The Domain Abuse Operational Analyst plays a vital role in Nominet’s mission to make .UK the safest country code top-level domain (ccTLD) in the world. This role is focused on the day-to-day operational management of domain abuse reports, supporting investigations, and helping to ensure timely and effective mitigation of malicious activity.

As a key member of the Domain Abuse team, you will be responsible for triaging abuse reports, conducting investigations, and supporting the continuous improvement of detection and response processes. Your work will directly contribute to the health and integrity of the .UK registry and help protect users from online harm.

This is an ideal opportunity for someone with a strong interest in cyber threat operations and a desire to build hands-on experience and develop their skills further.

What You'll Be Doing:

Investigating domain abuse reports using internal tools and open-source intelligence (OSINT), escalating complex cases when needed

Supporting operational workflows and identifying ways to improve our tools, processes and automation

Assisting in the development and refinement of detection rules and identifying patterns in malicious activity

Liaising with registrars and other external stakeholders to help resolve abuse cases

Collaborating with internal teams (Security, Policy, Legal etc.) to support a coordinated abuse strategy

Maintaining accurate records and contributing to reporting, knowledge sharing and continuous improvement

About You:

Working knowledge of common cyber threats (phishing, malware distribution, domain hijacking, and fraud)

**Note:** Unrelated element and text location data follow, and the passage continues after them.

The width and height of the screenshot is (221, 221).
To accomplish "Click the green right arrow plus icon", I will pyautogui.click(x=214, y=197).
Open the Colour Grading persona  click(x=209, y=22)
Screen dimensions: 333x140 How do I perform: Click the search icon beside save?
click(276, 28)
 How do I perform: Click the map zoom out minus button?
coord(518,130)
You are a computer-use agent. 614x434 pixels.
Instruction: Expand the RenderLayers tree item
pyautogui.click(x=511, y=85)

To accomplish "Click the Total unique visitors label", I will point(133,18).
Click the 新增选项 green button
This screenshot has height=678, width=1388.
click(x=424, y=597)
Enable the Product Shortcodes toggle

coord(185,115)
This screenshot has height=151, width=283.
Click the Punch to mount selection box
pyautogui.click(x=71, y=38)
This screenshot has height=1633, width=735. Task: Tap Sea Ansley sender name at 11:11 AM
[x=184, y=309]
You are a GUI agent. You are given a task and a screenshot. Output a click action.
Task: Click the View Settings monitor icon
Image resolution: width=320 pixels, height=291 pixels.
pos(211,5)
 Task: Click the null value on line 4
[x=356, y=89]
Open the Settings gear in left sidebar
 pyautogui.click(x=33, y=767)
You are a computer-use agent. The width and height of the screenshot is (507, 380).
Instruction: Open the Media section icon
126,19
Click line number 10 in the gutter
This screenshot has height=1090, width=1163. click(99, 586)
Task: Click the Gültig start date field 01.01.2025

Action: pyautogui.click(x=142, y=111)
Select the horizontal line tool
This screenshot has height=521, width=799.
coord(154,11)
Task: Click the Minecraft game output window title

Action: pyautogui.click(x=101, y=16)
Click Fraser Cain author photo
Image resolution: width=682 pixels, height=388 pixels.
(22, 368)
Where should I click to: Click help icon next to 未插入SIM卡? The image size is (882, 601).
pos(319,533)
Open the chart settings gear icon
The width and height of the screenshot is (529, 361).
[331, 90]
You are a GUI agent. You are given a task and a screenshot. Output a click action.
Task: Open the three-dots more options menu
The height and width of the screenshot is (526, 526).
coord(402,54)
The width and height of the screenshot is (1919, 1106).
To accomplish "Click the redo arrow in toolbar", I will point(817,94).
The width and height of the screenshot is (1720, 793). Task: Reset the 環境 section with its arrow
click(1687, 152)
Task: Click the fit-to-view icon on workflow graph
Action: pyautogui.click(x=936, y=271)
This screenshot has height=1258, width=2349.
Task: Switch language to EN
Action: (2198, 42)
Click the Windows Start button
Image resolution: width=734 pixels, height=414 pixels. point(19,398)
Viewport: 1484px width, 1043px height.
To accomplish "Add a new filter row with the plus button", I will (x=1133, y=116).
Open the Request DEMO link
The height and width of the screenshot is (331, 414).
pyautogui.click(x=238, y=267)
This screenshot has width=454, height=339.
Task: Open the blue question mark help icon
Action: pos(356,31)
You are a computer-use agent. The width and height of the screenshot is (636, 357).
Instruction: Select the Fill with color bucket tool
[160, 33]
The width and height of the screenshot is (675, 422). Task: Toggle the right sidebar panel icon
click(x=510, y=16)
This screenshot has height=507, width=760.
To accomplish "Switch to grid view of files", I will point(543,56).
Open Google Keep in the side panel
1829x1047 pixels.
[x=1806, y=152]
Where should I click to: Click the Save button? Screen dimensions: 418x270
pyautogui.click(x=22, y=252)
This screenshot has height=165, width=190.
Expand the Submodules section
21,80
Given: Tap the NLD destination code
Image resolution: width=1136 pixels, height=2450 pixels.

Experience with ticketing and documentation systems to correctly record evidence, actions, and decisions.

Curious and analytical mindset with a strong interest in cyber threats and online safety

Understanding of using tools like WHOIS/RDAP and open-source intelligence platforms

Strong communicator with the ability to summarise investigations clearly and accurately

Comfortable following standard operating procedures and suggesting improvements

Nice to have:

Awareness of cyber threat intelligence (CTI) and its application in operational environments

Initial understanding and appreciation of regulatory considerations affecting domain abuse (for e.g., GDPR) and legal requirements around online safety

Understanding of DNS and domain infrastructure, and experience with relevant tools such as WHOIS/RDAP, passive DNS, amongst others.

Basic scripting or data analysis skills to support investigation or automation

Experience working with registrars, ISPs, or within DNS environments

What To Expect Next:

1st stage: Introduction call with a member of the TA team (30 mins)
2nd stage: Hiring manager interview (60 mins) (upfront preparation for a given scenario will be required)
3rd stage: Values interview (30 mins)

What We Offer:

Hybrid & Flexible Working
Early Finish Friday – Working week of 34 hours with full-time pay. (Finish at midday on Friday) 
30 days of annual leave plus bank holidays, with the ability to purchase an additional 5 days. 
Private Medical Insurance + Employee Assistance Programme 
Medicash
Pension Scheme (Matched to 7%)
Annual Bonus Scheme 
Family Leave (Enhanced)
Electric vehicle scheme with on-site charging points* 
Rewards platform with access to discounts at hundreds of shops, restaurants etc.*
*Flexible Benefits

Diversity Statement:

We're passionate about creating a workplace where every individual is valued, respected, and empowered. Somewhere we can benefit from all forms of diversity and discover the true value in our differences. If there are any adjustments we could make to the recruitment and selection process to support you, please let us know

Security Statement

Nominet is committed to the safeguarding and welfare of the internet and expects all employees and volunteers to share this commitment by participating in the relevant security and screening processes. All roles working for Nominet will be subject to a Baseline Personnel Security Standard (BPSS) check. Some roles due to the nature of their work, will require additional security clearance.